How Progressives Cherry-Pick Science They Like from Mona Charen at National Review

Science, however, to be respected, must be purely the search for truth. The organizers of this “March for Science” — by acknowledging that their demonstration is modeled on the Women’s March — are contributing to the politicization of science, exactly what true upholders of science should be at pains to avoid.

A true “march for science” might tackle problems like the “replication crisis” or “confirmation bias.”

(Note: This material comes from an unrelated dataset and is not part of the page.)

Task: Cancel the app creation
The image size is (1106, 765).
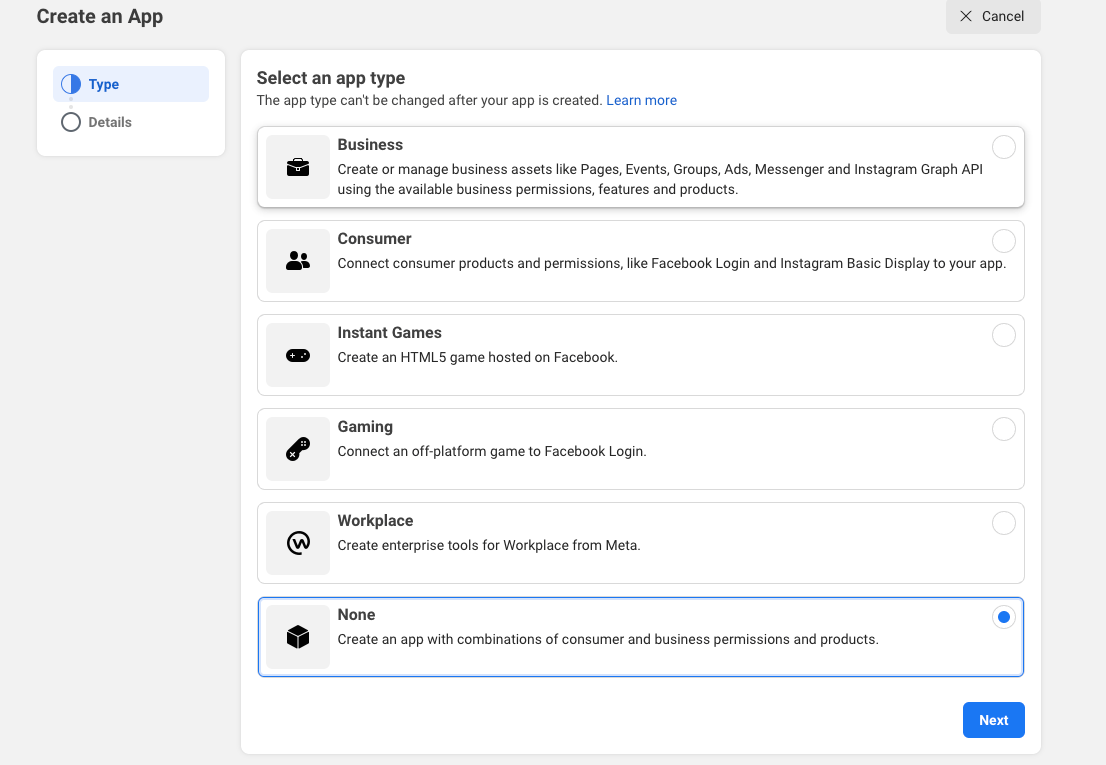Action: [992, 16]
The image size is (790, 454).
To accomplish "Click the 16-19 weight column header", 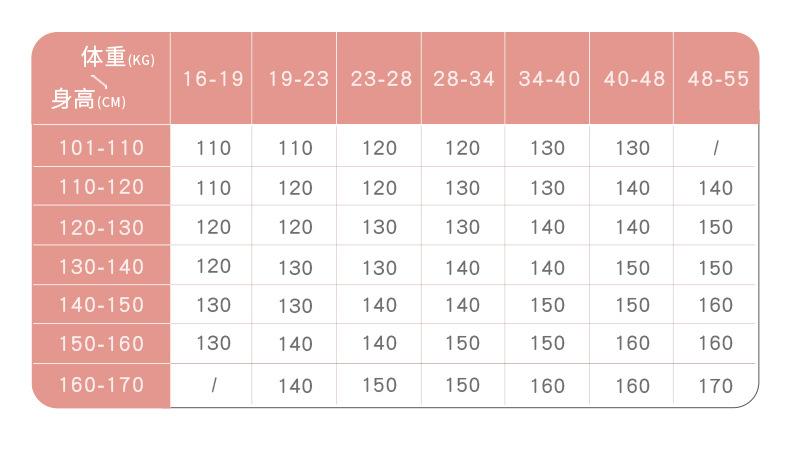I will tap(213, 80).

It’s a vanity of the Left that they stand for science, “fact-based” policy, and sweet reason as opposed to conservatives, who support superstition, “alternative facts,” and denial. Jeffrey Anderson, an associate professor of radiology and bioengineering at the University of Utah, explained to the Times that he would fly to D.C. for the march because of what he regards as “the wholesale disregard of truth and fact by the president and his close advisers. Their devaluing evidence and the scientific method, is so extreme that I can’t be silent.”

Now, where is the acknowledgment that there is plenty of hostility to science among progressives? Who objects to nuclear power (despite its potential to combat global warming)? Who rejects evidence of male/female brain differences? Who stands in the way of genetically modified organisms — but also argues that children should be hormonally and surgically modified if they say that they are of a different “gender” from the sex listed on their birth certificate?

When progressives are ready to admit that they sometimes cherry-pick the science they like and disregard the science that confounds their worldview, they will have taken a key first step toward the scientific method.